Yesterday Immigration and Customs Enforcement (ICE) announced that eighteen counties in Texas are taking part in the 287(g) program. The program allows police departments to enter into agreements with ICE, thereby permitting their officers to carry out certain federal immigration enforcement functions. The news from Texas is the latest evidence that President Trump’s campaign pledge to “expand and revitalize” 287(g) was a serious commitment, not political bluster. The expansion of 287(g) is a worrying development. The program has been widely criticized for harming police‐​community relationships and prompting racial profiling. It also grows the power of the federal government, which traditionally has not played a major role in state and local law enforcement.

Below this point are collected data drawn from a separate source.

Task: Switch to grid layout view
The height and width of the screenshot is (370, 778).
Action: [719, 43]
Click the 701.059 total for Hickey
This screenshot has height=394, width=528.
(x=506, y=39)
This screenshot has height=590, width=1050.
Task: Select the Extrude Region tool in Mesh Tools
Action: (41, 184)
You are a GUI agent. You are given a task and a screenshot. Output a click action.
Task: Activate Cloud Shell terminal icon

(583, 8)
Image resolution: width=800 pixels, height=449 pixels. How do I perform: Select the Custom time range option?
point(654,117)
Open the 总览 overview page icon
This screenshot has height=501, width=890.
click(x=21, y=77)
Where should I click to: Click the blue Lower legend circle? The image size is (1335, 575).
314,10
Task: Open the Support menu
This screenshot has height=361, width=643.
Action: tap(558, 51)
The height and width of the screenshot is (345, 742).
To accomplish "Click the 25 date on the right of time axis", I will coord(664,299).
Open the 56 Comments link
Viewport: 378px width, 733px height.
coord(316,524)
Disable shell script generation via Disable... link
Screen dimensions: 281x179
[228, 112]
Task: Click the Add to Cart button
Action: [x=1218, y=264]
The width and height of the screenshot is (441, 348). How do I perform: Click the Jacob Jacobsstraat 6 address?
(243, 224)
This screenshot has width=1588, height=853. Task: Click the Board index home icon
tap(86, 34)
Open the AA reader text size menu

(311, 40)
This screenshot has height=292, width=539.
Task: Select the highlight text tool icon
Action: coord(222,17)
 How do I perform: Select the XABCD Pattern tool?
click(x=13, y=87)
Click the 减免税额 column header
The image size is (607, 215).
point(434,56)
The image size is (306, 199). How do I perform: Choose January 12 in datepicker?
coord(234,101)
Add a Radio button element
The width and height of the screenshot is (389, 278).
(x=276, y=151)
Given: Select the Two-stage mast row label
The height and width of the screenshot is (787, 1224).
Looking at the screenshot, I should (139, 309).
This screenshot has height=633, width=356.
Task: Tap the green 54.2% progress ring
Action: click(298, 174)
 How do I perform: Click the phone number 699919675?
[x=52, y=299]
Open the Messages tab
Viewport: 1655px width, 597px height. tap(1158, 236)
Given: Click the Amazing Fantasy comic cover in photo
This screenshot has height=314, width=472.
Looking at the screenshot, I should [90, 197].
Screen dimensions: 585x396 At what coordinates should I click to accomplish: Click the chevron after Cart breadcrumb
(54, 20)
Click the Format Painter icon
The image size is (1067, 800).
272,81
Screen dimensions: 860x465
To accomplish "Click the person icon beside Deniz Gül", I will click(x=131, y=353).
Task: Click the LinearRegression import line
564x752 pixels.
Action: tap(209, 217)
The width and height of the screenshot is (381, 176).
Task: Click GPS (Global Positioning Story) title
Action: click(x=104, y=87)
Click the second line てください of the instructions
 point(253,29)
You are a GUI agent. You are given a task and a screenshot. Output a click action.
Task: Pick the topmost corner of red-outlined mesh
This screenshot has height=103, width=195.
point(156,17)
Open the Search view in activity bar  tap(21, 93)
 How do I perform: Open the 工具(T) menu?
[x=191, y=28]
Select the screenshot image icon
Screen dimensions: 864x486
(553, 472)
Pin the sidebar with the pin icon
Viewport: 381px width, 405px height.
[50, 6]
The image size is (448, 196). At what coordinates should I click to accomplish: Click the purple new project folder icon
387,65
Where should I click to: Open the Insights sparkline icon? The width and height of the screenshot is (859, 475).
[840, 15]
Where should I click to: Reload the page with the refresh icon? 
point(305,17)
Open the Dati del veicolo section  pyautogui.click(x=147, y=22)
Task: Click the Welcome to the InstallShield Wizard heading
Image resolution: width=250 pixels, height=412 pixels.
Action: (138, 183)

287(g) was, until a few years ago, a program that had three models: Jail, Task Force, and a Jail/​Task Force hybrid model. The Jail agreements allow participating officers to check an individual’s status in a detention facility and issue detainers. Using detainers, officers can hold individuals 48 hours longer than they usually would so that ICE can pick them up. The Task Force model allowed officers to carry out immigration enforcement in the field such as questioning and arresting people suspected of violating immigration law. At the end of 2012 the Obama administration announced that the Task Force 287(g) model would be scrapped, with ICE declaring that other programs “are a more efficient use of resources for focusing on priority cases.”

The Department of Homeland Security (DHS) Office of Inspector General (OIG) raised concerns related to 287(g) in a 2010 report, which stated:

NGOs critical of the 287(g) program have charged that ICE entered into agreements with LEAs that have checkered civil rights records, and that by doing so, ICE has increased the likelihood of racial profiling and other civil rights violations.

Claims of civil rights violations have surfaced in connection with several LEAs participating in the program. Two LEAs currently enrolled in the program were defendants in past racial profiling lawsuits that they settled by agreeing to collect extensive data on their officers’ contacts with the public during traffic stops, and adopt policies to protect the community against future racial profiling. Another jurisdiction is the subject of (1) an ongoing racial profiling lawsuit related to 287(g) program activities; (2) a lawsuit alleging physical abuse of a detained alien; and (3) a DOJ investigation into alleged discriminatory police practices, unconstitutional searches and seizures, and national origin discrimination.

The DHS OIG report was correct to point out the criticism leveled at 287(g). As I’ve noted before, the American Immigration Council found that “287(g) agreements have resulted in widespread racial profiling.” According to the ACLU of Georgia, “The 287(g) program in Cobb and Gwinnett has encouraged and served as a justification for racial profiling and civil and human rights violations by some police officers acting as immigration agents.”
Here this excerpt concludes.